The prospective basinal area covers approximately 3.2 million sq mi (statute; 8.3 million sq km) and contains approximately 6 million cu mi (25 million cu km) of sedimentary rock above basement or 30,000 ft (9,144 m). Other less prospective areas are, in the aggregate, large.
The prospective area has not been explored adequately. Many high-potential areas are indicated by the geology and extent of exploration, particularly in parts of Alaska, California, Colorado, Louisiana, Mississippi, Montana, New Mexico, North Dakota, Oklahoma, Texas, Utah, and Wyoming, and in parts of the offshore of Alaska, California, Louisiana, and Texas.
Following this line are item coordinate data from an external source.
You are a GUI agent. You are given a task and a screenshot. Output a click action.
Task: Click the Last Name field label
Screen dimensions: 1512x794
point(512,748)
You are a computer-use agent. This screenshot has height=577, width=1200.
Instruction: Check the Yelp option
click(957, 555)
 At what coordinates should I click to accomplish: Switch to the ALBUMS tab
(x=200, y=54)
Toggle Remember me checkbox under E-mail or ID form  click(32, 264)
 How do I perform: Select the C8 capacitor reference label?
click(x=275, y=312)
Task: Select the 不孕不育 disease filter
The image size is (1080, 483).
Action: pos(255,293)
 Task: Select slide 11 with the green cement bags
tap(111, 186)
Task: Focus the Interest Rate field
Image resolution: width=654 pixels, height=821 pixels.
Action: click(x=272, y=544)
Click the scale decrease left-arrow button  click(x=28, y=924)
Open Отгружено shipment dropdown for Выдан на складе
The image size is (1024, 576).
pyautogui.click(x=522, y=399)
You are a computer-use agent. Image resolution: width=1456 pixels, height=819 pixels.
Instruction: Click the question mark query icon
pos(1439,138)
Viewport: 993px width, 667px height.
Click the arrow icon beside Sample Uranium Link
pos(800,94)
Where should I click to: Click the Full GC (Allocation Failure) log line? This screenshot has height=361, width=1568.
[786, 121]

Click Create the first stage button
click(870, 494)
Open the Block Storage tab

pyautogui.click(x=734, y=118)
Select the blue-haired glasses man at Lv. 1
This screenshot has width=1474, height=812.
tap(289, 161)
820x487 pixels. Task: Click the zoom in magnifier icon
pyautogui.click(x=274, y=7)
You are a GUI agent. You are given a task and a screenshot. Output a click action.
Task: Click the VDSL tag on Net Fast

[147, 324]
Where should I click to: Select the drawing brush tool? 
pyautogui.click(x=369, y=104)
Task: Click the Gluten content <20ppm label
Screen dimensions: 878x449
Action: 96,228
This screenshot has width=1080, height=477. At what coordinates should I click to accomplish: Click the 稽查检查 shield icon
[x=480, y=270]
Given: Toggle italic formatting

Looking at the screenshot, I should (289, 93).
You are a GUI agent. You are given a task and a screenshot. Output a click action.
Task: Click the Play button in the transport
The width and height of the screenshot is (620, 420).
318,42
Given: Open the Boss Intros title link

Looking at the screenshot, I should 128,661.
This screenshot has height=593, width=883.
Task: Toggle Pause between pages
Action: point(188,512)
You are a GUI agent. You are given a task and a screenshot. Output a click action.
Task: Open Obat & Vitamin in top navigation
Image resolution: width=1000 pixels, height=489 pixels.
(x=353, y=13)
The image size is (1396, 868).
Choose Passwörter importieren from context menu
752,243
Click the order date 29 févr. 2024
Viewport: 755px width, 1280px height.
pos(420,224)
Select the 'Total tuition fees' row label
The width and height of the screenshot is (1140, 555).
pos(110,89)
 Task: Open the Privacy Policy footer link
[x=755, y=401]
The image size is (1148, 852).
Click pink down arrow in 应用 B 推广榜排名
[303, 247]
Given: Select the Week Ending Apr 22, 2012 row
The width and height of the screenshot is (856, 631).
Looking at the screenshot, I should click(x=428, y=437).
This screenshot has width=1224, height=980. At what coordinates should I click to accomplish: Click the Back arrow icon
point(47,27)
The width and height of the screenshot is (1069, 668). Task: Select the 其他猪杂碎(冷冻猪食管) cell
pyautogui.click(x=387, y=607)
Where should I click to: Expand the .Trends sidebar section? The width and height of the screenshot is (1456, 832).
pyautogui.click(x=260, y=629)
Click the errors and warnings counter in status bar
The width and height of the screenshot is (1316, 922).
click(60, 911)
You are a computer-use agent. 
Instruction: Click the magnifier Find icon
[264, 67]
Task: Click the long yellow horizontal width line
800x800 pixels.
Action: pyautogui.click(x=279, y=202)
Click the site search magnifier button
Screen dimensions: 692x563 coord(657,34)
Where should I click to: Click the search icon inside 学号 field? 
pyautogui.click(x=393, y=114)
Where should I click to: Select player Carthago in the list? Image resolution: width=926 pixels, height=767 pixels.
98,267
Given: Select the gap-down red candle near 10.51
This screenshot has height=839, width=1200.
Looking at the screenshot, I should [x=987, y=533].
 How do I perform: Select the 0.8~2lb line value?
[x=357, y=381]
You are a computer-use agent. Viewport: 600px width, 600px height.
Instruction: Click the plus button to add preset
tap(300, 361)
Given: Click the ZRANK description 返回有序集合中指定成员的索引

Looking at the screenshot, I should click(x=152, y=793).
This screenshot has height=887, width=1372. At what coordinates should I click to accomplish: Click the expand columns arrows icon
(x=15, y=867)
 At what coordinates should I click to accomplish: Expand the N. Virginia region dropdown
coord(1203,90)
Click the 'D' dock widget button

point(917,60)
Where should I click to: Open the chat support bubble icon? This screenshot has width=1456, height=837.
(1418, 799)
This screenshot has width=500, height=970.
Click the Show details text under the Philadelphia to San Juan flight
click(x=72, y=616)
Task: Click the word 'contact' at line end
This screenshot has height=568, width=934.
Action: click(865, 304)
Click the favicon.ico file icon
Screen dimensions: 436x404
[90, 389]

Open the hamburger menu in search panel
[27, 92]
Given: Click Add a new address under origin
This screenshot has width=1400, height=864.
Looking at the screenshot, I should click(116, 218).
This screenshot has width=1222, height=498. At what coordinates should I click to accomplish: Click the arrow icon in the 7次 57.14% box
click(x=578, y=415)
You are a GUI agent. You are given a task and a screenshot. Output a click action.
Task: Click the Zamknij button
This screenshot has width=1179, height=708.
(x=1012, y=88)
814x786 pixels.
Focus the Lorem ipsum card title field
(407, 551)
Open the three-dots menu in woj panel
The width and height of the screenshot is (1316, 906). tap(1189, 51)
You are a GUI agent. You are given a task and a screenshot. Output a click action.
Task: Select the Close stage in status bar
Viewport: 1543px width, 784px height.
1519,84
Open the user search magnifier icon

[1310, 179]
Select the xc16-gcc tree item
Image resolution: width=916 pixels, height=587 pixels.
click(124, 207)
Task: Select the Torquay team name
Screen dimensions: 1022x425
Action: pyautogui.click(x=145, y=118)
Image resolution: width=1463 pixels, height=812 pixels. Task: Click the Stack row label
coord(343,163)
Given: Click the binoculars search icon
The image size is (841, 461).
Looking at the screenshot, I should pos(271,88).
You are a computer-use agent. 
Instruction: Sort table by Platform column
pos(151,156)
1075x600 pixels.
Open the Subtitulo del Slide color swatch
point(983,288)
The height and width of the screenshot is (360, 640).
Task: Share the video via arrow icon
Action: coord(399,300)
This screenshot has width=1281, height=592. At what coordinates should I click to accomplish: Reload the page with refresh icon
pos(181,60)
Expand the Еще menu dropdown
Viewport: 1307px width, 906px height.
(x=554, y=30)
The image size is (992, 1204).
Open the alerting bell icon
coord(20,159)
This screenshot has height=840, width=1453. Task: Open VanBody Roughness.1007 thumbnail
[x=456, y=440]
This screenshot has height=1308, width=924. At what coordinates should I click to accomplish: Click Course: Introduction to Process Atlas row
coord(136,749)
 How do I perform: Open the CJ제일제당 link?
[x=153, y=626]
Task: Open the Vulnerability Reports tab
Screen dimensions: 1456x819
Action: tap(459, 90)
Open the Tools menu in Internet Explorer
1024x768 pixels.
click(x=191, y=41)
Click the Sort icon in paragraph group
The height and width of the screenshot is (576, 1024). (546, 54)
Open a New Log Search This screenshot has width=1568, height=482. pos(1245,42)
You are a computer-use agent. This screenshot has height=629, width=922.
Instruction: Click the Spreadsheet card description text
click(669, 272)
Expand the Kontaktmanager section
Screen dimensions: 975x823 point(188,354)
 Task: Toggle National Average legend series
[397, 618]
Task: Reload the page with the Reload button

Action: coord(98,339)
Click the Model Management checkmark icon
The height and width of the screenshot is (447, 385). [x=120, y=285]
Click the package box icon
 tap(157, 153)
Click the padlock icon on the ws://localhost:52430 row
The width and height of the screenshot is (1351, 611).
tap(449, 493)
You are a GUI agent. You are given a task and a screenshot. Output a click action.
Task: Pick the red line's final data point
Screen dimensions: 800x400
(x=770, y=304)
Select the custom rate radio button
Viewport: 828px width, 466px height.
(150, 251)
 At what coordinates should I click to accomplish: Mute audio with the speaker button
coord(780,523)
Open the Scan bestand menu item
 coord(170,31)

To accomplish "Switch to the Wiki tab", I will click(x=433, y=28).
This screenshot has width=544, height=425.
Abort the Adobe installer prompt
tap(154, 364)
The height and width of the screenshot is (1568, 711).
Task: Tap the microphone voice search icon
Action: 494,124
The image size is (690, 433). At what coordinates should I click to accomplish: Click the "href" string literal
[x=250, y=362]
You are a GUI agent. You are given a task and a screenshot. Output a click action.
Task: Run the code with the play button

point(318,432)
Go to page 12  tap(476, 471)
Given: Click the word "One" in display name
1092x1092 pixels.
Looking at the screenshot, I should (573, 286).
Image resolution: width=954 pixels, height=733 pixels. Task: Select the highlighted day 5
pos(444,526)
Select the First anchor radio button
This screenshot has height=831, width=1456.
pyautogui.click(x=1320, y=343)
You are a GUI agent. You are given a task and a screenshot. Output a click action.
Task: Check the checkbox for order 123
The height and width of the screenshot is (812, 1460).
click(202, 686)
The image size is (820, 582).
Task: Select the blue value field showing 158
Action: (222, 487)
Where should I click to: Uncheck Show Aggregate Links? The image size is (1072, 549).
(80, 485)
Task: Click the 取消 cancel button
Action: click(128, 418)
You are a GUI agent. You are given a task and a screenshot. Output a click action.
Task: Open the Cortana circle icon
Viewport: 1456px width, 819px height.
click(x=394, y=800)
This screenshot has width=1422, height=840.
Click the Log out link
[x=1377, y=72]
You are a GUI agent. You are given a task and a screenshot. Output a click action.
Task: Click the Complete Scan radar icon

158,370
The prospective Atlantic, Florida, and Alaska continental shelves, and the entire continental slope, barely have been touched by drilling, and other prospective areas and depths on land and the continental shelf remain largely unexplored.
Estimates of potential crude oil reserves of the basinal area only, exclusive of known reserves, range from 227 to 436 billion bbl of original oil in place. The potential probably exceeds the mean of 332 billion bbl. Approximately 32 percent of the oil in place would be recoverable at known rates of recovery. Ultimately, the rate of recovery may reach 60 percent.
Estimates of potential natural gas reserves exclusive of known reserves range from 595 to 1,227 trillion cu ft of recoverable natural gas. The gas potential also probably exceeds the mean of 911 trillion cu ft.
The ultimate petroleum potential of the United States, including known reserves, may exceed 432 billion bbl of crude oil, 1,543 trillion cu ft of natural gas, and 49 billion bbl of natural gas liquids.
Finding and developing the large petroleum potential will require a great amount of drilling because a significant percentage of the visualized undiscovered crude oil and natural gas is in stratigraphic traps, combination stratigraphic and structural traps, reefs, and complex structural situations. Estimates of future domestic demand call for accelerated exploration. To the extent that policies of industry and government militate against accelerated exploration, particularly drilling, a high percentage of the petroleum resources of the United States will not be reduced to possession.